Thursday, June 4, 2026

Cancer has robbed me of patience

My old refrigerator died three weeks ago. I ended up throwing away about $400 worth of groceries. Two weeks ago, I bought a Vissani freezer/refrigerator online at Home Depot with a credit card. Being without a refrigerator and losing that much in groceries was very stressful - as was having to wait all day for the delivery. There was a 4-hour delivery window, and they were supposed to call half an hour before arriving. That put their phone call into my phone appointment with my palliative care nurse, so I cancelled the appointment the night before with Colorado Home Doc. However, they are very hard to reach, and they didn't get the message until the next day. Then they said I was a no show for the appointment because I cancelled it on the same day - which I did not. They're just so slow to respond that they didn't get the message the day before. Then Colorado Home Doc sent me a form e-mail saying if there were two no-shows back to back, I would be removed from the service. That was stressful. At this point, because my cancer is complicated by hemorrhagic malignant ascites, my prognosis is down to days or weeks. I'm in pain. I'm sick. I'm tired. I need the palliative care. And I don't feel like dealing with stress or threats. 
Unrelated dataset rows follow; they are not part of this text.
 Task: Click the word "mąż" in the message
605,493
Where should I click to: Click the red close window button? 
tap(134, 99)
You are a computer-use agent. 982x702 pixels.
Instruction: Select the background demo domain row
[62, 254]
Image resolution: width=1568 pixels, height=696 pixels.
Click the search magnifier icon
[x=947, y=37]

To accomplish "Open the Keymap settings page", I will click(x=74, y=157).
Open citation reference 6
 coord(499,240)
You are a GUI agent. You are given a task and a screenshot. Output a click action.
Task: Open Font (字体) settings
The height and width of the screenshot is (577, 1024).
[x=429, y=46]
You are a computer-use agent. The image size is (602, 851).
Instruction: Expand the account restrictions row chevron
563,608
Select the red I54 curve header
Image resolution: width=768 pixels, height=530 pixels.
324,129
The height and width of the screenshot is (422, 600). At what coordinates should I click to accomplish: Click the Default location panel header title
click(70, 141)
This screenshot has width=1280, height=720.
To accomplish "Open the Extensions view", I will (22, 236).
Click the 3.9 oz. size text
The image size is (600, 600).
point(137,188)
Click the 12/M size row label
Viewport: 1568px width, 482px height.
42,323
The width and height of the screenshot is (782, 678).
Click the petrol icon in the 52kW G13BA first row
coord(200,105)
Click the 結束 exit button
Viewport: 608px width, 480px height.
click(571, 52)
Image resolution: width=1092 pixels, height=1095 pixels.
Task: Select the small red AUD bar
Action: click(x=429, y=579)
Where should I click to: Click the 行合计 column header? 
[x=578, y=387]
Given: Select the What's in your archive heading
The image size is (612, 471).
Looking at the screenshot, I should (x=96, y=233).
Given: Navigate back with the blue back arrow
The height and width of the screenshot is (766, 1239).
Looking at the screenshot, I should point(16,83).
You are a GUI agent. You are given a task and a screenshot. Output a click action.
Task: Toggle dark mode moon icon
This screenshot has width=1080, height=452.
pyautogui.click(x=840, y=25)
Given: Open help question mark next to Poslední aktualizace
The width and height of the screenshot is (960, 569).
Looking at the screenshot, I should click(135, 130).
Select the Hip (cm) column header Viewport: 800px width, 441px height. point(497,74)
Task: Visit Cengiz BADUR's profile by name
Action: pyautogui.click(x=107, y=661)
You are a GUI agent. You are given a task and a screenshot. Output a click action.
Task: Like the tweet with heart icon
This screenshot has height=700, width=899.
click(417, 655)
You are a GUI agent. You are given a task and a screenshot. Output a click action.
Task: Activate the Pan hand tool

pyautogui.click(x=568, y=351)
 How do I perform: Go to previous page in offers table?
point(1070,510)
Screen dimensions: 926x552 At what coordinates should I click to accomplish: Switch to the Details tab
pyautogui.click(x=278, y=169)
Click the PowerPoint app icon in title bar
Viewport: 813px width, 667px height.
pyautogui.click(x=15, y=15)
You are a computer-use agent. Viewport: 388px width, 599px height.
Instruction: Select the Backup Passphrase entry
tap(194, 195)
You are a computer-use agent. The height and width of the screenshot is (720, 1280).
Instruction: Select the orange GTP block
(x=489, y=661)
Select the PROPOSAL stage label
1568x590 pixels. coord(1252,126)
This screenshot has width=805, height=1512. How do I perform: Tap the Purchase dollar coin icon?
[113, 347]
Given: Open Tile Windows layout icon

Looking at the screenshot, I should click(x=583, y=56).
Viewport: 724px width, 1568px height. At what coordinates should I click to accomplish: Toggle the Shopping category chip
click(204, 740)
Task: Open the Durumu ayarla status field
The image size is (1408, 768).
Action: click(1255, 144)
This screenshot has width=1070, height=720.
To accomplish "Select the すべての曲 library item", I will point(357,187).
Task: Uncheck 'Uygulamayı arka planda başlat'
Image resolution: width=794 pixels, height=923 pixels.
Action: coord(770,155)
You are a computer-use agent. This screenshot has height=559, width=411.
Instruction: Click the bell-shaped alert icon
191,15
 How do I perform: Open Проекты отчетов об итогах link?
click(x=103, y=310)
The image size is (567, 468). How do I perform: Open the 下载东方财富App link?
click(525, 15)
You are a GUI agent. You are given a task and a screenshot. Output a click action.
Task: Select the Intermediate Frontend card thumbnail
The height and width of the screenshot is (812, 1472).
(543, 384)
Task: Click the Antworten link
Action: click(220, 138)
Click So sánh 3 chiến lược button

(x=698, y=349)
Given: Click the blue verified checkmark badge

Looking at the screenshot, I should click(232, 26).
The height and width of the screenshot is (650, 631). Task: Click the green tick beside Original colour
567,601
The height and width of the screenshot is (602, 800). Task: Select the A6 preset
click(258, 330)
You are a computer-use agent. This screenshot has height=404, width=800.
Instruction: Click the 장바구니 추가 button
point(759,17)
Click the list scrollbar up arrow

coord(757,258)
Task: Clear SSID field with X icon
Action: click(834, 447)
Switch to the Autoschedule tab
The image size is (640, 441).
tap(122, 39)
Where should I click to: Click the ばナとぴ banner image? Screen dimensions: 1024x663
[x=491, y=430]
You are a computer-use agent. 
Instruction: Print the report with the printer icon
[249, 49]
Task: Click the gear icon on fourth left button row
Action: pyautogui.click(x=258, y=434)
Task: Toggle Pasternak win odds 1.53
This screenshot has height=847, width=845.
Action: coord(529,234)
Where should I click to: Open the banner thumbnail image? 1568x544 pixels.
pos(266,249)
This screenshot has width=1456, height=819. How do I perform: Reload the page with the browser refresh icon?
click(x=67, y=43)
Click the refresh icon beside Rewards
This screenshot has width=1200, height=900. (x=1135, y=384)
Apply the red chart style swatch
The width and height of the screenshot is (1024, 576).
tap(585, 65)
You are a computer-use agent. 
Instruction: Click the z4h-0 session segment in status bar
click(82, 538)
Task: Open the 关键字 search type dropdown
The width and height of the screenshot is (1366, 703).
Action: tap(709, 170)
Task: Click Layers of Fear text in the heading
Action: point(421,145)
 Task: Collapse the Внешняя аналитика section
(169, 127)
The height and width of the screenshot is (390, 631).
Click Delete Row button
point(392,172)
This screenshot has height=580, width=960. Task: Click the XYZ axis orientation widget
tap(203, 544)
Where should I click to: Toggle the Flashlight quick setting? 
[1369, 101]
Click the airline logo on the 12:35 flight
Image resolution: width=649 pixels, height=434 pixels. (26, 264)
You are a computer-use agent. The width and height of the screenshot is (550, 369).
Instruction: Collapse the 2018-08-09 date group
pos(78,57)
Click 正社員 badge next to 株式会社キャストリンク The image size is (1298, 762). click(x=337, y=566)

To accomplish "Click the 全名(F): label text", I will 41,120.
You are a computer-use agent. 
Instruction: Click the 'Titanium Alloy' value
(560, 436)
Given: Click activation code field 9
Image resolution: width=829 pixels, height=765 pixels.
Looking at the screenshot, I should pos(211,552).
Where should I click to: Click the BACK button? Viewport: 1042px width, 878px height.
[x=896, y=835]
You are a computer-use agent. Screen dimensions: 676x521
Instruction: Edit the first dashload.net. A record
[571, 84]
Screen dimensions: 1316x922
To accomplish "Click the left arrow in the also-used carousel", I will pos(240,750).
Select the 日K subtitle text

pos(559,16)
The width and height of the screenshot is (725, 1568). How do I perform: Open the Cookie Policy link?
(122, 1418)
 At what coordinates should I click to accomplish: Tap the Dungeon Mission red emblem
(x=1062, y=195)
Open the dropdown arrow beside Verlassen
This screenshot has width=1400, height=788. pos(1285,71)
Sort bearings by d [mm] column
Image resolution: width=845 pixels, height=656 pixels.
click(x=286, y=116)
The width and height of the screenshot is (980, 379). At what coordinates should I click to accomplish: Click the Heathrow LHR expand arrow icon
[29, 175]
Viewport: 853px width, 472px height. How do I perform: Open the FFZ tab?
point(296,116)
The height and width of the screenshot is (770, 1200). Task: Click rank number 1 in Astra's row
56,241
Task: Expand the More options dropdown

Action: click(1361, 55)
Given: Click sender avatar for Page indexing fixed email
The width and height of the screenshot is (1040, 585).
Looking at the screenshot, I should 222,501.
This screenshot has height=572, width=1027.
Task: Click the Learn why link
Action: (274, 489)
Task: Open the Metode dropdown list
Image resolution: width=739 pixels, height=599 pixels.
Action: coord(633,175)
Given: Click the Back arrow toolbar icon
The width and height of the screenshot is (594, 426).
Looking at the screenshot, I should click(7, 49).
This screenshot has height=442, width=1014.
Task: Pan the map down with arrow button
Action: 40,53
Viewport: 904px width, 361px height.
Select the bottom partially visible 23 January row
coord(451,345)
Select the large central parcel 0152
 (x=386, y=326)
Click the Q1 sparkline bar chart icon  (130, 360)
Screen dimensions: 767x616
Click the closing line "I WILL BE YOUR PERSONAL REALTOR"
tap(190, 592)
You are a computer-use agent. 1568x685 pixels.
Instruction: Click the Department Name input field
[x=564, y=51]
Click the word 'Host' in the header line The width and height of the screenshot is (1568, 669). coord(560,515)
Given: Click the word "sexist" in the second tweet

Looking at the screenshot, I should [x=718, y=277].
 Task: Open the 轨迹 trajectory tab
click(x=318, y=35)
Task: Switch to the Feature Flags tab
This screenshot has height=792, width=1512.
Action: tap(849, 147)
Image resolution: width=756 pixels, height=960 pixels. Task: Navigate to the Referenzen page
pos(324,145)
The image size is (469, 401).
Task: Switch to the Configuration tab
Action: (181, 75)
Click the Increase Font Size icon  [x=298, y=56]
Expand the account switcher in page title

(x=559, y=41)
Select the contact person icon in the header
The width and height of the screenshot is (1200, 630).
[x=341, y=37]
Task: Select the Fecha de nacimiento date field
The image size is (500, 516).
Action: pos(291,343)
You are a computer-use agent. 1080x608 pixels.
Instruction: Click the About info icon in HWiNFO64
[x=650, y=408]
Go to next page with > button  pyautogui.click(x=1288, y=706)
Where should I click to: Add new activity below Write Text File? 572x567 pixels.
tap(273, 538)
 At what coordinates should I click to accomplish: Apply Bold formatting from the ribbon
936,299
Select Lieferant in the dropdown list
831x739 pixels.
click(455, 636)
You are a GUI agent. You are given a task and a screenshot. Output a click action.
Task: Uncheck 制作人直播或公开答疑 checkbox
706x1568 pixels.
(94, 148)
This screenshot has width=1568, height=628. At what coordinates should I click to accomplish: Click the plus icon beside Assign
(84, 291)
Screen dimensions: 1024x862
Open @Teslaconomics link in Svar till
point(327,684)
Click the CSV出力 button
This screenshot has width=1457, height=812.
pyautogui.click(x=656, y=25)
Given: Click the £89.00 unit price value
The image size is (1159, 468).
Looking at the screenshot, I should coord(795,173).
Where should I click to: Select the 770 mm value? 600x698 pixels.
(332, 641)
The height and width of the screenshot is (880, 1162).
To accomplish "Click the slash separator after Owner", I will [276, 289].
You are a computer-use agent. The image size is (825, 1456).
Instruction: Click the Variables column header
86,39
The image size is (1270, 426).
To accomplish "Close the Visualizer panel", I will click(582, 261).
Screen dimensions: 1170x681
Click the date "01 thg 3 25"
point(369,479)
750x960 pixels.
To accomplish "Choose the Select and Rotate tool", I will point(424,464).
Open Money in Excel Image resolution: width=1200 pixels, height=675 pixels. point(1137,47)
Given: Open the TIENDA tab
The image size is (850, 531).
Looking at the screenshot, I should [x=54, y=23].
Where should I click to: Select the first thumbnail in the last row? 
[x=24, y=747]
The delivery team from Home Depot didn't call at 10:30, or any other time, so I could have made the phone appointment after all. That was another stress because I needed to discuss the paracentesis I'd had the day before. 

Home Depot finally showed up after 3 that afternoon, and the new refrigerator they brought doesn't work.

It was over $600, and it does not maintain a consistent safe temperature. It fluctuates between 47 and 37 in the refrigerator, and 35 and zero in the freezer. I have spent 3 days trying to get help and getting nothing but a runaround with their phone system. When I finally got hold of an agent at Home Depot, I couldn't understand a word they said. They transferred me to Vissani, and no solutions were offered. This is under warranty, but they won't replace it. I have to send it back at my expense before they will replace it - and only after they've received it. The only other option is for a service tech to come out, but I don't trust this refrigerator. I've already lost over 300 dollars to food spoilage with it, and I'm without a refrigerator. I guess the tech is the only one who can make the call to replace the refrigerator. 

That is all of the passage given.